The genome of any organism is an amazing piece of biology. It is a highly efficient and adaptive information storage, delivery and retrieval device capable of propagating, modifying and repairing itself. As such, understanding how genomes function is central to a broad range of disciplines including genetics, cell biology, biochemistry, developmental biology, and evolution. At the broadest level our lab is interested in understanding how the constituent parts of a genome, chromosomes, function and the dynamic processes that influence them.

To achieve this goal we primarily use the model flowering plant Arabidopsis thaliana. Arabidopsis has a number of characteristics that make it a great organism to study fundamental biological principles. It has a small “completely” sequenced genome with only five chromosomes. It is readily amenable to genetic, cytological and biochemical experimental approaches and it’s near world-wide distribution makes the use of natural variation a powerful tool. Also, here in the biology department at UNC-CH there is a particular emphasis on the use of Arabidopsis as a model system.

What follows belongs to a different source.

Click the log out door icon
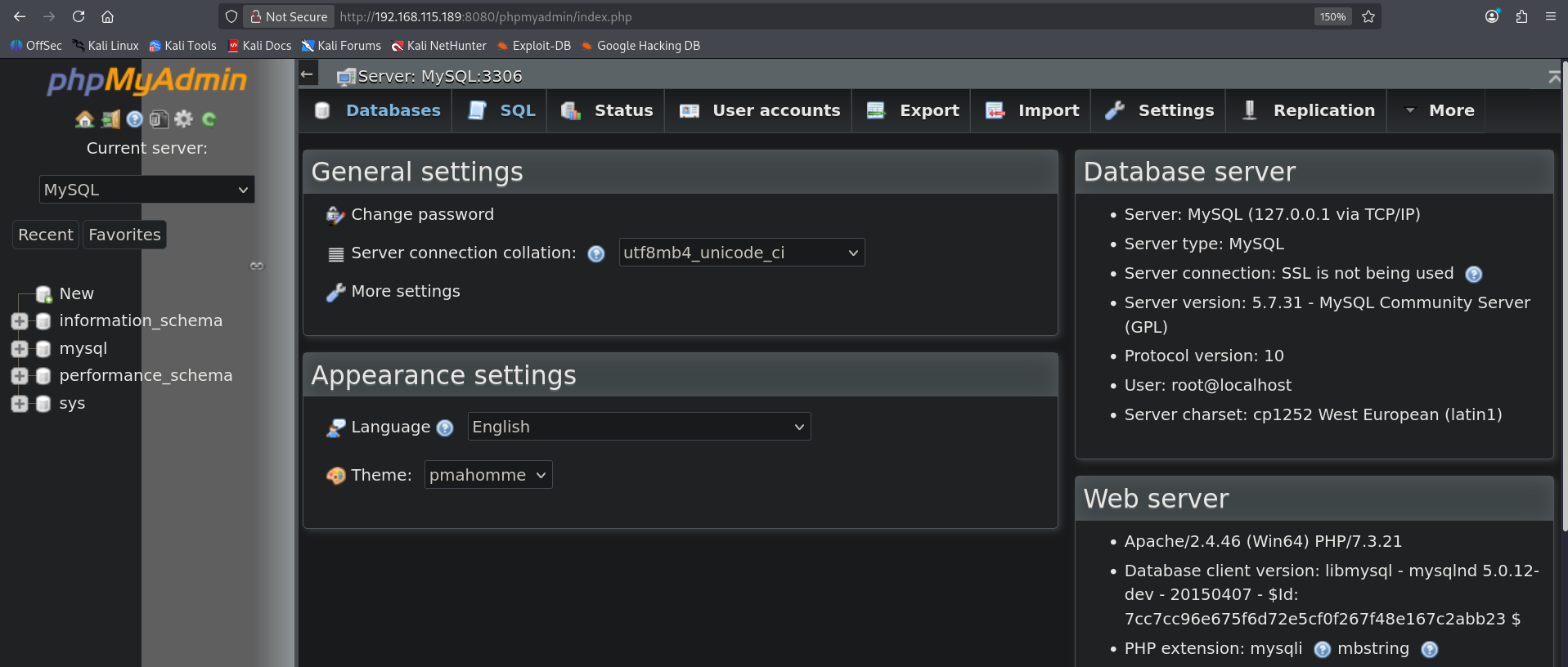Viewport: 1568px width, 667px height. pyautogui.click(x=110, y=119)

My lab is primarily interested in understanding how meiotic recombination is regulated at the genomic level in higher eukaryotes. While significant progress has been made in understanding many of the molecular components of the recombination process in lower eukaryotes like the yeast S. cerevisiae, far less is known about similar functions in complex multi-cellular organisms. Because of the complexity of higher eukaryotic genomes, the high level of gene duplication and divergence, the presence of DNA modification and the organization of multiple chromosomal domains into heterochromatin the molecules that govern meiotic recombination in these organisms are likely to be novel and of significant biological interest. Additionally, their identification may have practical benefits, contributing to our understanding of human disease genes and providing useful tools for agricultural bioengineering.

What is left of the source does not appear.